BEGIN

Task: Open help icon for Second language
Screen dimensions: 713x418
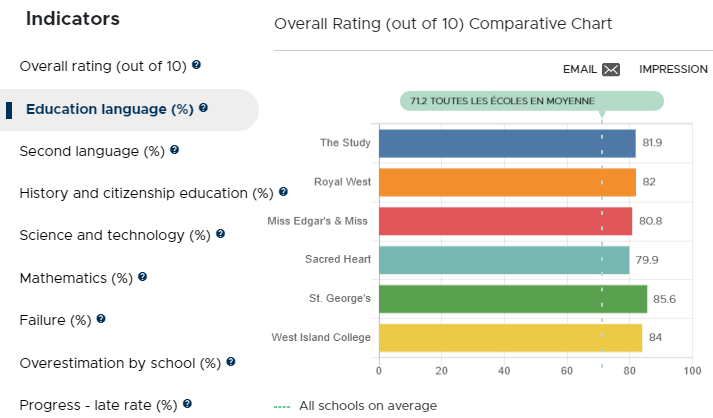Action: [x=174, y=150]
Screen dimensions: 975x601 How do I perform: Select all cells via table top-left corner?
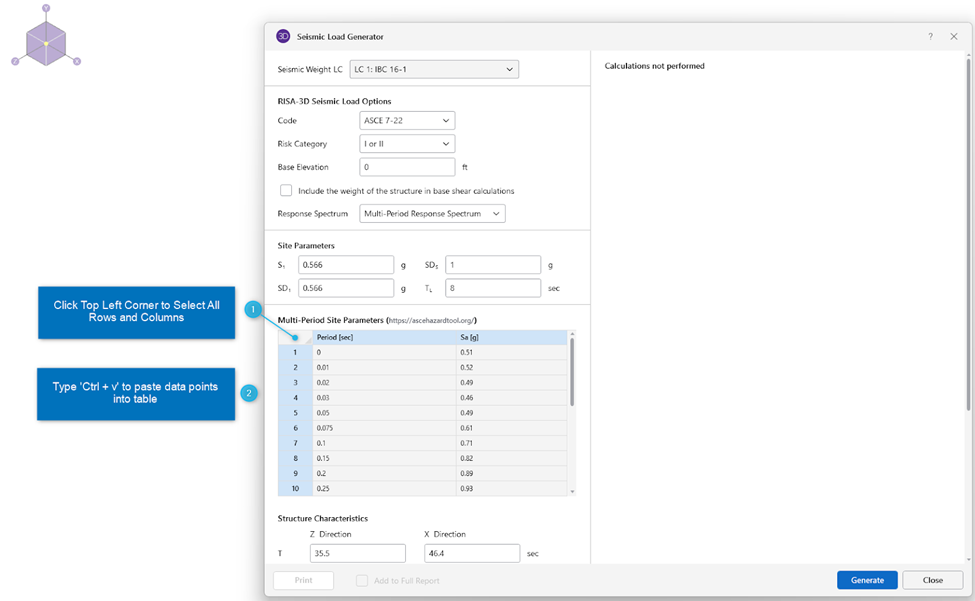pos(295,337)
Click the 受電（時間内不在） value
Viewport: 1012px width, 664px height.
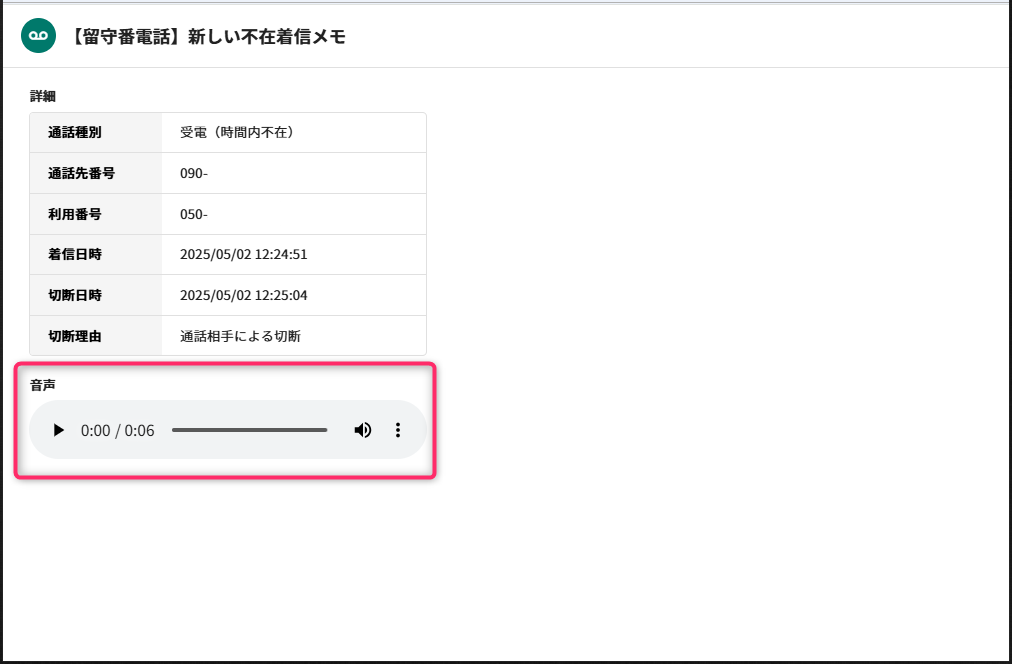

END

** Work order **
Return each entry exactly as given. Leave the images out.

** Task answer **
Task: Open help icon for Second language
Screen dimensions: 713x418
Action: [x=174, y=150]
Screen dimensions: 975x601 How do I perform: Select all cells via table top-left corner?
pos(295,337)
Click the 受電（時間内不在） value
Viewport: 1012px width, 664px height.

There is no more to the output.